IPR2024-00735 and companion proceedings
Judge(s)
PTAB panel (expanded panel including APJs Lee, McMillin, Trock, Schroeder, and Melvin in related proceedings)
Topics
Inter Partes Review, Patent Validity, Obviousness, Video Processing, Consumer Electronics

Background

Samsung and Maxell have been locked in a global patent war since Samsung’s ten-year license agreement with Hitachi Consumer Electronics (Maxell’s former parent company) expired in 2021. When Samsung declined to renew, Maxell sued in the Eastern District of Texas, Germany, and Japan. In a June 2025 trial before Judge Robert W. Schroeder III in the Eastern District of Texas, a jury found Samsung willfully infringed three Maxell patents covering video processing and smart device technologies, awarding approximately $112 million in damages.

Samsung fought back on multiple fronts, filing a series of inter partes review (IPR) petitions at the PTAB challenging the validity of Maxell’s patent portfolio. In October 2025, the PTAB issued final written decisions invalidating all challenged claims of U.S. Patent No. 11,017,815 (a multi-user media management patent). Then in September 2025, Judge Schroeder himself granted Samsung’s motion for judgment as a matter of law (JMOL), overturning the jury verdict after finding Maxell had failed to offer legally sufficient evidence of infringement.

The Court’s Holding

On April 28, 2026, the PTAB issued final written decisions invalidating all challenged claims in two additional Maxell video processing patents. The decisions found the challenged claims unpatentable, continuing Samsung’s systematic campaign to dismantle the Maxell portfolio that underpinned the $112 million verdict.

The patents at issue in these latest decisions relate to video display, wireless video transmission, and smart device processing technologies. Samsung was represented by DLA Piper, while Maxell was represented by Mayer Brown and Patton Tidwell & Culbertson.

These decisions add to Samsung’s earlier PTAB victories on related Maxell patents and come on top of Judge Schroeder’s JMOL ruling overturning the jury verdict.

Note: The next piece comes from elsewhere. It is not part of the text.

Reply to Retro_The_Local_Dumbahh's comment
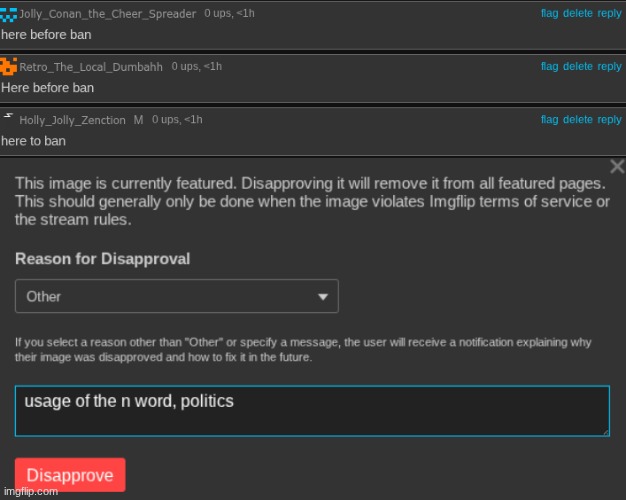Screen dimensions: 626x500 coord(609,67)
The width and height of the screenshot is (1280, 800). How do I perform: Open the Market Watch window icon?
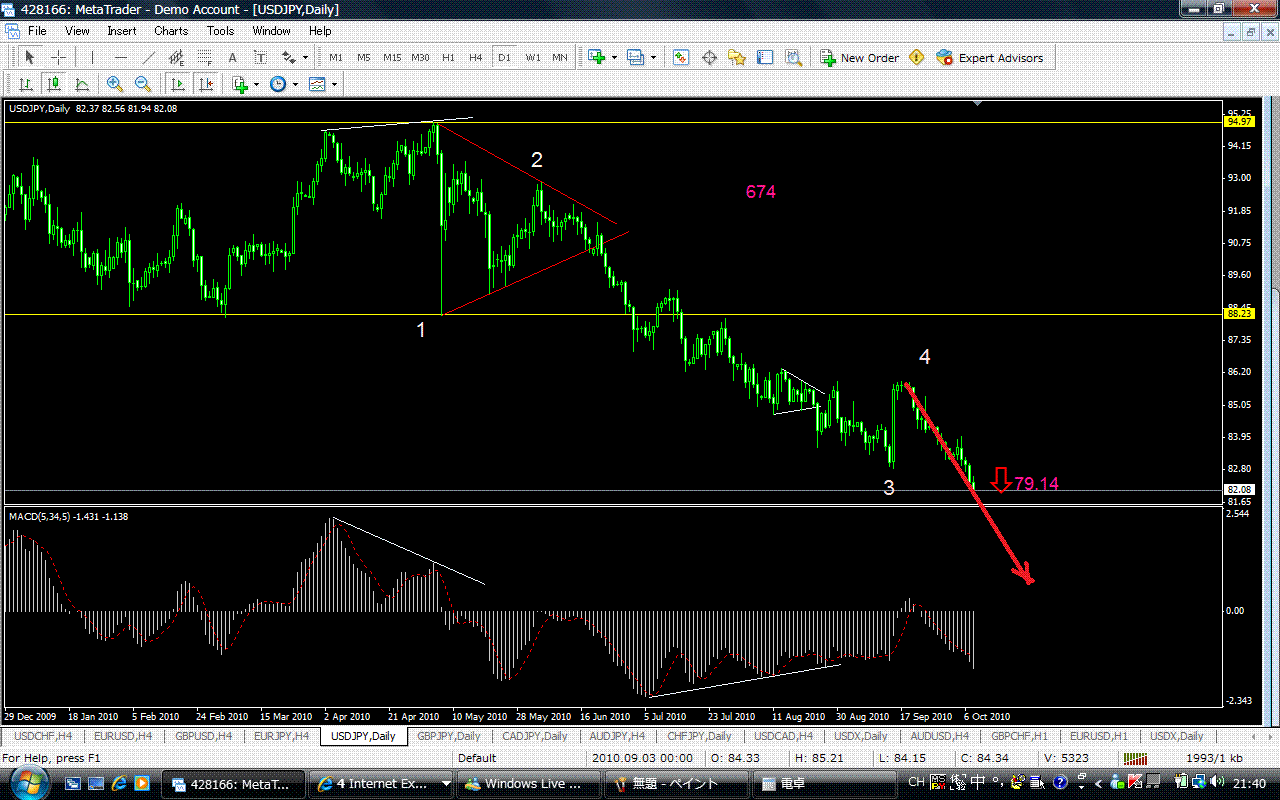[x=681, y=58]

Together, these developments have effectively dismantled Maxell’s patent infringement case against Samsung, though appeals remain pending in several of the proceedings.

Key Takeaways

  • Samsung’s multi-pronged strategy of challenging Maxell’s patents through both JMOL motions and parallel PTAB proceedings has proven devastatingly effective, turning a $112 million jury loss into a comprehensive defense victory.
  • The PTAB continues to serve as a critical tool for defendants facing large patent verdicts—even after a jury finds infringement and awards substantial damages, the PTAB can independently invalidate the underlying patents.
  • The case illustrates the risks patent holders face when license agreements expire: the former licensee may have detailed knowledge of the patent portfolio’s weaknesses that can be leveraged in both district court and PTAB challenges.

Why It Matters

The Samsung-Maxell saga is a textbook example of how modern patent litigation plays out across multiple forums simultaneously. A patent holder can win a massive jury verdict only to see it eroded by JMOL rulings in district court and invalidity findings at the PTAB. For companies managing large patent portfolios, the case underscores the importance of maintaining patents that can withstand validity challenges from sophisticated defendants with the resources to mount parallel attacks. For accused infringers, Samsung’s approach demonstrates that IPR petitions remain a powerful—and often decisive—defense strategy, particularly when filed early enough to influence the district court proceedings.